● **Text extract**
····················
The Journal for the Study and Research into the
Mandaean Culture, Religion, and Language.

Volume 3                                 Special Issue                                           Online edition

THE DRABŠA

RESEARCH DONE BY AJAE

COPYRIGHT 2000

In the book The Secret Adam, Drower writes more on the Drabša:

“The banner in the coronation prayers is called Sislamiel and in the canonical prayer book twenty canticles are intoned for it.  On the other hand, neither Sislam-Rba nor his banner are mentioned in the GR.

The word for ‘banner’ is Persian not Semitic—drabsa pronounced drafsha: it also means ‘ray of light’. In Persian the drafsha is a ‘banner or standard, a flash of light or sunrise’. In hymns the banner is always a symbol of light.  The Persian origin of the word may offer some clues as to the time and when it was adopted as a symbol used in cult or religious ceremony.  Professor Henning was good enough to direct my attention to Persian coins.  On those of the Frataraka dynasty of Fars, somewhere about 200 B.C., a banner is represented beside a fire-alter: on one set of coins, that of Autrophradates the First, the king stands by a large fire-alter in an attitude of worship; the banner is planted on the opposite side if the alter above is the wingesd effigy of Ahura Mazada.  This banner is square and marked with a cross and four points- probably as a sun-symbol.
····················
● **Dataset content**
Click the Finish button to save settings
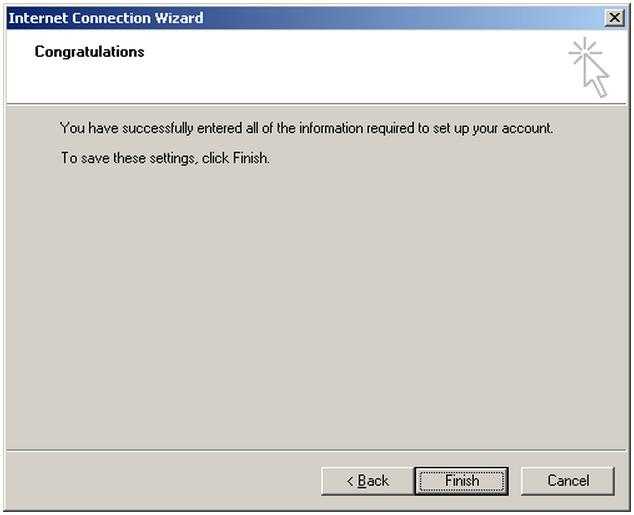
····················
● **What is needed**
From the text on the Drabša, render this sentence in French: "In hymns the banner is always a symbol of light."

● **Answer to the task**
Dans les hymnes, la bannière est toujours un symbole de lumière.